### Set problem
Please translate this sentence from the RAG guidance text into Spanish: "To be fully Well-Architected, you should follow as many Well-Architected best practices as possible."

### Document text

※ ※ ※

This Guidance provides a step-by-step guide for creating a retrieval-augmented generation (RAG) application, such as a question-answering bot. By using a combination of AWS services, open-source foundation models, and packages such as LangChain and Streamlit, you can create an enterprise-ready application. The RAG-based approach uses a similarity search to provide context to users' inquiries, thereby enhancing the precision and sufficiency of the responses provided.

How it works

These technical details feature an architecture diagram to illustrate how to effectively use this solution. The architecture diagram shows the key components and their interactions, providing an overview of the architecture's structure and functionality step-by-step.

Well-Architected Pillars

The architecture diagram above is an example of a Solution created with Well-Architected best practices in mind. To be fully Well-Architected, you should follow as many Well-Architected best practices as possible.

This Guidance enhances operational excellence by automating tasks and providing capabilities that reduce manual efforts, enhance system reliability, and bolster security. AWS services like SageMaker, API Gateway, Lambda, and OpenSearch Service are fully managed, removing the need for your development team to handle server provisioning, patching, and routine maintenance. Additionally, they automate aspects like model deployment, code implementation, scaling, and failover, reducing the likelihood of human errors and accelerating response times during operational events.

※ ※ ※

(Records from a data source)
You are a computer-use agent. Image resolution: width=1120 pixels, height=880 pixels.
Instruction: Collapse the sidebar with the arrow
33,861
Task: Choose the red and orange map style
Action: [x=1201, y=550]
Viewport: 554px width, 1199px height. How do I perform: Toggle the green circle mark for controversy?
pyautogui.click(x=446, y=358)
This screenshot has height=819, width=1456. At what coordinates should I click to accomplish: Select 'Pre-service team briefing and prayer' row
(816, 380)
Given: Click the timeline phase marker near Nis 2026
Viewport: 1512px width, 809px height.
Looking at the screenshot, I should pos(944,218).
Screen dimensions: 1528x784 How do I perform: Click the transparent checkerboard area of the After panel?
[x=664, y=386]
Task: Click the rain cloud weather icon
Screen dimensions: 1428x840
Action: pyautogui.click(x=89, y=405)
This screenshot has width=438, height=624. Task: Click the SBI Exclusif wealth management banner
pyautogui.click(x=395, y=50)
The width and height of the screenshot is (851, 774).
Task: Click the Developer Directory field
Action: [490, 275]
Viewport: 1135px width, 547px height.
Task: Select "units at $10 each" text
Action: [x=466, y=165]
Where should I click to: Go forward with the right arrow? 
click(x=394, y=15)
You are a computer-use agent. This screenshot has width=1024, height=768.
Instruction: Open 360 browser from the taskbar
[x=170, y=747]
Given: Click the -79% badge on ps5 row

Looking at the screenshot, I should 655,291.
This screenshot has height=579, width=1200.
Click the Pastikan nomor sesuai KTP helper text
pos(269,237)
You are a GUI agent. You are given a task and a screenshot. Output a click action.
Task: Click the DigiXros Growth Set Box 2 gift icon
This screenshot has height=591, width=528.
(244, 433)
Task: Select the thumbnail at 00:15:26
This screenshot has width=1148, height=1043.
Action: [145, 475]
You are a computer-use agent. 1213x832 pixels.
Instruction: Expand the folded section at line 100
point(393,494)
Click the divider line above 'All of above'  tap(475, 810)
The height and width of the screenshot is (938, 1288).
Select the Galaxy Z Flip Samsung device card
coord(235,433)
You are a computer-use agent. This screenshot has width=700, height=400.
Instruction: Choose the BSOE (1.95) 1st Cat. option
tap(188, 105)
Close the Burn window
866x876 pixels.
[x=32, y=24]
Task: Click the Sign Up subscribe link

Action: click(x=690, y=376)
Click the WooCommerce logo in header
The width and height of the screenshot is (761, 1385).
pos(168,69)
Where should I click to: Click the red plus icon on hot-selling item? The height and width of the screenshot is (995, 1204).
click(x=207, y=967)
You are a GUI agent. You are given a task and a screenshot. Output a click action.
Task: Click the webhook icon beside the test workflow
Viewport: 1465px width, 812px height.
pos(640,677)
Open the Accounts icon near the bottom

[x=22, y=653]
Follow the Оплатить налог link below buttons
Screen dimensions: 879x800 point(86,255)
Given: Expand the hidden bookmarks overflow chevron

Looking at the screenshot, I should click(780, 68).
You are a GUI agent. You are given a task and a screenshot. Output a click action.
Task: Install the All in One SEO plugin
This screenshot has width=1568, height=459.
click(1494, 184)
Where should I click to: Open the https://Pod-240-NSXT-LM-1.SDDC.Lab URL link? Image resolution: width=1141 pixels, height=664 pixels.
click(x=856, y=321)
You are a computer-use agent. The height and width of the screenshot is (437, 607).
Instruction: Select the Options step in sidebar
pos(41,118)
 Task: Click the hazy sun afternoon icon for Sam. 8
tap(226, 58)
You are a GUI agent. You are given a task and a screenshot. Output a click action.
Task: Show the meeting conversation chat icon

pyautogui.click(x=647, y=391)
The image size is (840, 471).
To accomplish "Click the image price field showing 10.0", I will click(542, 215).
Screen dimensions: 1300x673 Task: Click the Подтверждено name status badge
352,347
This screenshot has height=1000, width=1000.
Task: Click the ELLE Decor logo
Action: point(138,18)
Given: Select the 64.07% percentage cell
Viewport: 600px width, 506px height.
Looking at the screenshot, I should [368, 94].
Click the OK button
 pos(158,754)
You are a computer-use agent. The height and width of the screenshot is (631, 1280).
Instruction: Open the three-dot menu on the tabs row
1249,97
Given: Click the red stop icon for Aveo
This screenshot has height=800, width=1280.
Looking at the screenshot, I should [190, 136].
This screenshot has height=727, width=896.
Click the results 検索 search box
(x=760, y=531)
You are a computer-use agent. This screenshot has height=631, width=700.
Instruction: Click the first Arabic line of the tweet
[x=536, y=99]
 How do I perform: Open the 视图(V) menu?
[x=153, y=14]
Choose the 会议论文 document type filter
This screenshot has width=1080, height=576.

※ ※ ※

### Worked solution
Para ser completamente Well-Architected, debe seguir tantas prácticas recomendadas de Well-Architected como sea posible.